Texas gubernatorial candidate Beto O'Rourke was escorted out of Gov. Greg Abbott’s press conference on a school shooting that left 19 children dead.
O'Rourke, a Democrat, started yelling at Abbott about gun control laws during the May 25 press conference. He was immediately branded an “embarrassment” by Lt. Gov. Dan Patrick.
Don McLaughlin, mayor of Uvalde, where the shooting occurred, told O'Rourke: “He needs to get his [expletive] out of here. Sir, you are out of line. Please leave this auditorium.
“I can’t believe you, you sick son of a [expletive], you would come to an event like this to make it a political issue. [Expletive] like you, get out of here.”
Sen. Ted Cruz (R-Texas), who was standing behind Abbott and who defeated O'Rourke in a 2018 U.S. Senate race, told him to “sit down.”
Officials say 18-year-old Salvador Ramos shot and killed 19 children and two adults before he was killed by responding law enforcement officials. During the press conference, it was revealed that Ramos purchased the firearms after he turned 18.

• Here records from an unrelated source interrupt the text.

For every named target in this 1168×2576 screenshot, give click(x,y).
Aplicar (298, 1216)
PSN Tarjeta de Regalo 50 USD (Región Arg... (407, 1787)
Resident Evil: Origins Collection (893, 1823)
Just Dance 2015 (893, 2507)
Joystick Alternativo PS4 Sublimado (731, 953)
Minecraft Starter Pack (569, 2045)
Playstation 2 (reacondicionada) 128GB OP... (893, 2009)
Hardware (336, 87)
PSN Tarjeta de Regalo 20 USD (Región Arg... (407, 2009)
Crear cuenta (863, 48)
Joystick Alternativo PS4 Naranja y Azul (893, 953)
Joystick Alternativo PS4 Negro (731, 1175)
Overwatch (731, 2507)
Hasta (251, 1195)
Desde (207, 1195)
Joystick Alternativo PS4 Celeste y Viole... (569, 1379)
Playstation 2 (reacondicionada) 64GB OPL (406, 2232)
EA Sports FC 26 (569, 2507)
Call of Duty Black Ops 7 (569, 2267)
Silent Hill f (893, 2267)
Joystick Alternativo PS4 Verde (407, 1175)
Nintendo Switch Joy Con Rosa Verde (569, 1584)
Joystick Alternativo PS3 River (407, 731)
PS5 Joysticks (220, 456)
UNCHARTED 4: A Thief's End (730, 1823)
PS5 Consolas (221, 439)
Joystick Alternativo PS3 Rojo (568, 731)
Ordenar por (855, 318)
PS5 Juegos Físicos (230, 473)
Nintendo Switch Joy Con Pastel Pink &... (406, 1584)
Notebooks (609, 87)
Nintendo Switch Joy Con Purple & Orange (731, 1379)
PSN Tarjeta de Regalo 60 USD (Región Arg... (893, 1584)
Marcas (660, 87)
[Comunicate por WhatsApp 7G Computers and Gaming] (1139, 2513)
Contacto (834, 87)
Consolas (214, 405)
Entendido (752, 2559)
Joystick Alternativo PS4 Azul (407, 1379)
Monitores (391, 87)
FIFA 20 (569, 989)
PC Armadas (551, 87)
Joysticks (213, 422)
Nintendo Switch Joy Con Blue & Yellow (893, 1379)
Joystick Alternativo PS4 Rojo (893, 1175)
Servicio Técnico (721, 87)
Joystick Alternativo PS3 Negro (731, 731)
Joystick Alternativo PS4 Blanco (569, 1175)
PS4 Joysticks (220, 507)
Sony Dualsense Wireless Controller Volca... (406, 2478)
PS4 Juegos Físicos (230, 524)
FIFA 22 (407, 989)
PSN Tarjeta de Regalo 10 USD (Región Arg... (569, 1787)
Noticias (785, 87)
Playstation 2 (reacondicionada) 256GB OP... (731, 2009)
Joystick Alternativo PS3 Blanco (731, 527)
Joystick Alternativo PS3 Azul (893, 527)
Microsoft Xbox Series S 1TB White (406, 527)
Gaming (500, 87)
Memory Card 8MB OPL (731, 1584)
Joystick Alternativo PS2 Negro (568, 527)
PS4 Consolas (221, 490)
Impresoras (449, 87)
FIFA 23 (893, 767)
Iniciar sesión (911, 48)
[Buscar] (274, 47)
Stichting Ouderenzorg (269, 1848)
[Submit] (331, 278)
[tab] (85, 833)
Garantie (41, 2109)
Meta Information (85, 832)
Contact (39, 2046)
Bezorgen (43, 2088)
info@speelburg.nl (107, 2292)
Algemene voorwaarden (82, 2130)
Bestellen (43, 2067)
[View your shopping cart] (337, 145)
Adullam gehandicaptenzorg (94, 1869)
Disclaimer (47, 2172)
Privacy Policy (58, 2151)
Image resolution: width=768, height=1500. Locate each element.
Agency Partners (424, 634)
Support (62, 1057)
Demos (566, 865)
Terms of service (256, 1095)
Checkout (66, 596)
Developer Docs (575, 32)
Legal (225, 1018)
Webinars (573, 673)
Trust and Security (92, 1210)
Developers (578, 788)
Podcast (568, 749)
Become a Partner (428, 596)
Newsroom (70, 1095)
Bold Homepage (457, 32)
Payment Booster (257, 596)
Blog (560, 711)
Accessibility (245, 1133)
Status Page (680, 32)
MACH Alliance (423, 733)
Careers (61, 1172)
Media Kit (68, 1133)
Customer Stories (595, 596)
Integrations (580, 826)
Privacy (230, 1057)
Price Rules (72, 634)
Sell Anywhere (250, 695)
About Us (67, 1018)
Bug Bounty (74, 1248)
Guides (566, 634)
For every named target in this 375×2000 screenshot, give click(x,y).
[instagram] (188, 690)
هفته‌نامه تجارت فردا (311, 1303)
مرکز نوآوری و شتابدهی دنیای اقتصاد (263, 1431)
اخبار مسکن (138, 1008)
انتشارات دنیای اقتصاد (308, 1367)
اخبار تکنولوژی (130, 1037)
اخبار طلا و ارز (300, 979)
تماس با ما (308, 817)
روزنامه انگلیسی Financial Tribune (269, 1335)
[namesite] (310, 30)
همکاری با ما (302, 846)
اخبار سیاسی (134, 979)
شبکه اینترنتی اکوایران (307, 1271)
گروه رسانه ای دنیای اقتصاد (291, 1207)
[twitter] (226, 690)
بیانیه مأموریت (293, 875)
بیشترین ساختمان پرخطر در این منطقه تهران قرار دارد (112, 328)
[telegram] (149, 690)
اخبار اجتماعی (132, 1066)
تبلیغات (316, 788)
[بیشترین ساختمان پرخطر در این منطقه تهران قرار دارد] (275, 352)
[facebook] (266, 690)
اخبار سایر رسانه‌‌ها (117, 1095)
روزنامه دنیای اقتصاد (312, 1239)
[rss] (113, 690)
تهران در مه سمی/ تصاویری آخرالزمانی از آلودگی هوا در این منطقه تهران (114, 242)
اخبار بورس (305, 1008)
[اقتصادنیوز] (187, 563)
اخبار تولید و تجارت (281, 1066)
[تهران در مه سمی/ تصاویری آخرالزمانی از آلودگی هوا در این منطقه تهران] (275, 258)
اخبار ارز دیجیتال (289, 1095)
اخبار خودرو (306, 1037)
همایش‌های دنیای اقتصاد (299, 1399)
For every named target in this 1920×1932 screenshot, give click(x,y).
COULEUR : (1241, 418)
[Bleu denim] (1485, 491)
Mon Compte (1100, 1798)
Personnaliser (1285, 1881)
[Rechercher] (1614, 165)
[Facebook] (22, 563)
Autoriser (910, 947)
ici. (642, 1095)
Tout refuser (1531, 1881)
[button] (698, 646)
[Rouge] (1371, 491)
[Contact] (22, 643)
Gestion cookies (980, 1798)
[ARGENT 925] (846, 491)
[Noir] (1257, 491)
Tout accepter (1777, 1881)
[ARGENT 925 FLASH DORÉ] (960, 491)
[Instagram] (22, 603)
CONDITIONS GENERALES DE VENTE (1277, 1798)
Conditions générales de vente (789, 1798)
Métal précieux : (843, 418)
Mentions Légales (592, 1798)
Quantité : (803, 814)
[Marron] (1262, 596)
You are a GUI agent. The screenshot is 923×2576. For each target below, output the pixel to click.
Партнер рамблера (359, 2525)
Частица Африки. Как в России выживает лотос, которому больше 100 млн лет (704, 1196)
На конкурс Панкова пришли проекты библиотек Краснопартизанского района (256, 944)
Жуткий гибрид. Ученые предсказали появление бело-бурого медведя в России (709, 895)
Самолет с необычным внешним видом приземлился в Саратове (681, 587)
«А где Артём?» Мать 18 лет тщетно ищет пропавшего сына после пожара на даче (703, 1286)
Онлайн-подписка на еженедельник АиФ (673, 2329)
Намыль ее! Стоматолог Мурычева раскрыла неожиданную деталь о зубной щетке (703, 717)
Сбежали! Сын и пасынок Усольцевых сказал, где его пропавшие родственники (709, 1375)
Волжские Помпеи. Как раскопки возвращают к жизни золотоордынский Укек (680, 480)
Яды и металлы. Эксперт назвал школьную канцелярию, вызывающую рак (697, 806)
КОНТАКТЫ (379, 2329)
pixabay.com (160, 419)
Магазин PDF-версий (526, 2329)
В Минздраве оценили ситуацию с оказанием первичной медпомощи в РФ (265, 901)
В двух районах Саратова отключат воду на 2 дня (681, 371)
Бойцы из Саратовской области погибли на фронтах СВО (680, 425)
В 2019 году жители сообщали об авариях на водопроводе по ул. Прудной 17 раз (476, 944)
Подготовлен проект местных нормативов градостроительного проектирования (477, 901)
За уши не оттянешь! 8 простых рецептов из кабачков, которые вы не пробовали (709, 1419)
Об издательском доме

“Before coming out here, we had a long discussion with the law enforcement at all levels. ... I asked the sheriff and others an open-ended question and got the same answer from the sheriff as well as from the mayor of Uvalde. The question was, ‘What is the problem here?’” Abbott said. “They were straightforward and emphatic. They said we have a problem with mental health illness in this community.”
That’s when O‘Rourke, who was born Robert Francis O’Rourke, approached the stage and asked, “When are we going to do something?”
“You’re offering us nothing,” he yelled before he was removed. “The time to stop the next shooting is now, and you are doing nothing.”
Later in the press conference, Abbott noted that teenagers in Texas have been able to buy guns for decades.
“What has changed is mental health,” the governor said. “Anybody who shoots somebody else has a mental health challenge. Period. We as a government need to find a way to target that mental health challenge and do something about it.”
Responding to O'Rourke, Abbott said that “there are no words anybody shouting can come up here—and do anything—to heal those broken hearts.”
After he was removed, the Democratic challenger addressed reporters.
“I want us to do something right now,” O'Rourke said. “We can do something right now. But if we continue to accept this, it is on us. It’s not just the governor’s fault, it is on us. I’m not going to accept it, so I’m here, I’m calling attention to it.”
When O'Rourke, a former congressman, ran for president in the 2020 election, he signaled that he was in favor of stringent gun-control measures.
“Hell, yes, we’re going to take your AR-15, your AK-47,” O'Rourke said during a presidential debate in late 2019, referring to a gun buyback program for certain rifles.
Fully automatic AK-47s are illegal in the United States unless they were manufactured before January 1986, although semi-automatic versions aren’t.